Results: MVA was generally well tolerated at all dose levels and by all routes. More pronounced local reactogenicity was seen with the intradermal and subcutaneous routes than with intramuscular administration. Binding antibodies to whole virus and neutralizing antibodies to the intracellular mature virion and extracellular enveloped virion forms of vaccinia virus were elicited by all routes of MVA administration and were greater for the higher dose by each route. Similar levels of neutralizing antibodies were seen at a 10-fold-lower dose given intradermally (1 x 10(7) median tissue culture infective doses [TCID(50)]), compared with responses after 1 x 10(8) TCID(50) given intramuscularly or subcutaneously. T cell immune responses to vaccinia virus were detected by an interferon gamma enzyme-linked immunospot assay but had no clear relationship to dose or route.

Conclusions: These data suggest that intradermal immunization with MVA provides a dose-sparing effect by eliciting antibody responses similar in magnitude and kinetics to those elicited by the intramuscular or subcutaneous routes but at a 10-fold-lower dose.

Trial registration: ClinicalTrials.gov NCT00133575.

Conflict of interest statement

Potential Conflict of Interest: none

Figures

Figure 1

Proportion of vaccinees experiencing (A) local or (B) systemic symptoms after first or second MVA vaccination, by dose and route. Severity of symptoms were graded by NIAID-DMID toxicity tables.

Figure 2

Binding antibody responses elicited by MVA prime/boost immunizations. Serum samples were obtained at days 0, 14, 28, 35, 42, 84, and 180 following MVA immunization. Serial dilutions were tested for antibody binding activity against (A) ACAM3000 MVA or (B) VV:WR by ELISA. Data are presented as median serum endpoint with the interquartile ranges for each dose and route-of-immunization group. The dashed line represents the limit of detection (serum endpoint titer=30), and arrows indicate days of vaccination.

Figure 3

Antibody responses to IMV and EEV associated antigens following MVA prime/boost immunizations. Serum samples were obtained two weeks following primary immunization (d.14) and two weeks following boost immunization (d.42). Serial dilutions were tested for antibody binding activity against two IMV (A27L and L1R) and two EEV (A33R and B5R) associated protein antigens by ELISA. Data are presented as individual endpoint titers with bars indicating median titer per group. PL indicates the placebo group.

Figure 4

Neutralizing antibody responses elicited by MVA prime/boost immunizations. Serum samples were obtained at days 0, 7, 14, 28, 35, 42, 56, 84, and 180 following MVA immunization. Serial dilutions were tested for neutralizing activity against (A) MVA:Luc or (B) VV:Luc. Data are presented as median ID50 titers with interquartile ranges for each dose and route-of-immunization group.
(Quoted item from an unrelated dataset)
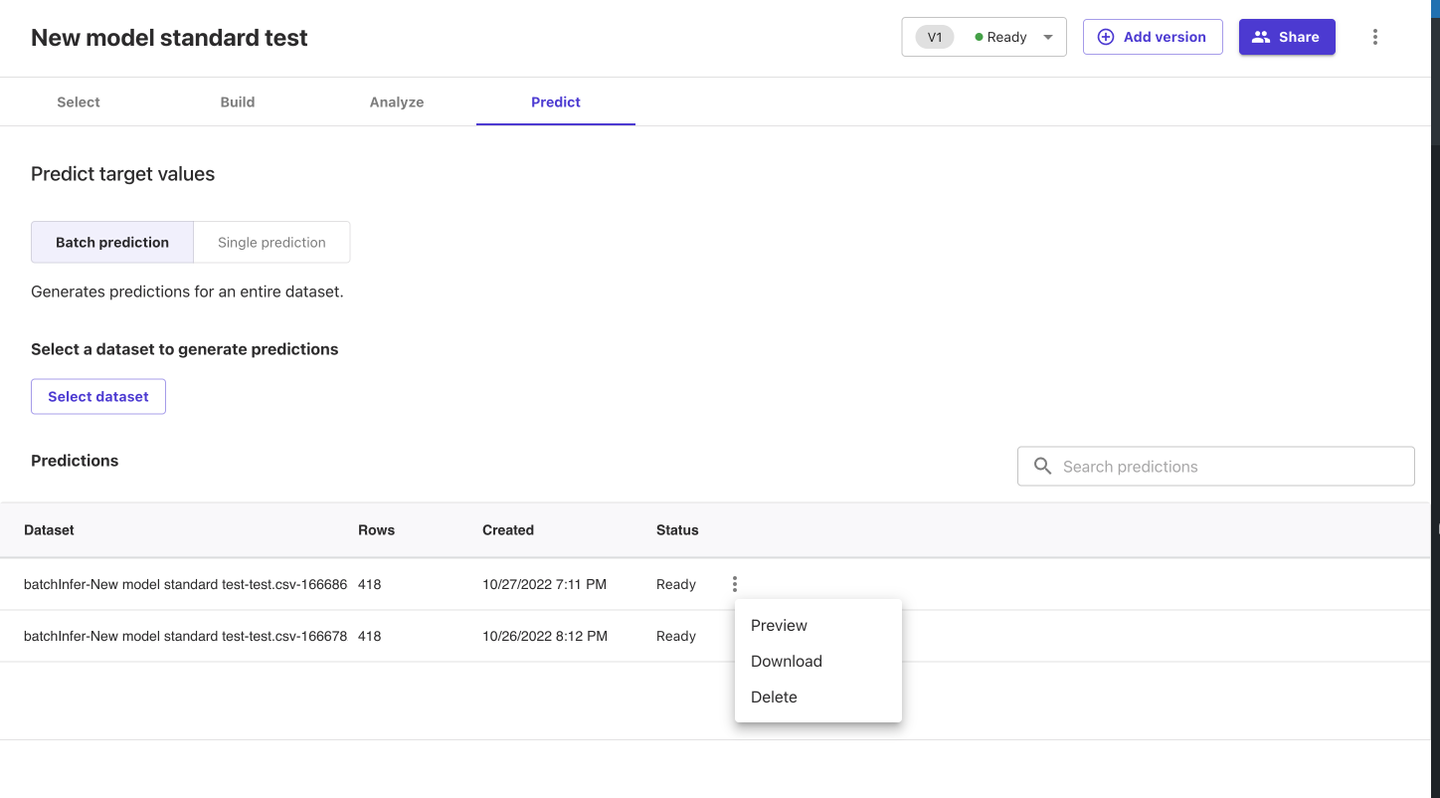The width and height of the screenshot is (1440, 798).
Task: Choose Delete from the context menu
Action: pos(774,697)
The dashed line represents the limit of detection (serum ID50 titer=10), and arrows indicate days of immunization.

Figure 5

Assessment of anti-EEV neutralizing antibody responses by comet reduction assay. Serum samples were obtained two weeks following boost immunization (d. 42) and tested in a comet reduction assay at a 1:50 dilution. Data are presented as the percent comet reduction observed from individual subjects in each dose and route-of-immunization group, with bars indicating the median response. PL indicates the placebo group.

Figure 6

Cellular immune responses elicited by MVA prime/boost immunizations. PBMC were obtained at days 0, 14, 28, 35, 42, 56, 84, and 180 following MVA immunization and tested by the IFN-γ ELISPOT assay against autologous VV:WR-infected target cells. Data are presented as median SFC per 106 effector PBMC with interquartile ranges for each dose and route-of-immunization group following subtraction of responses to medium alone and pre-immune background values.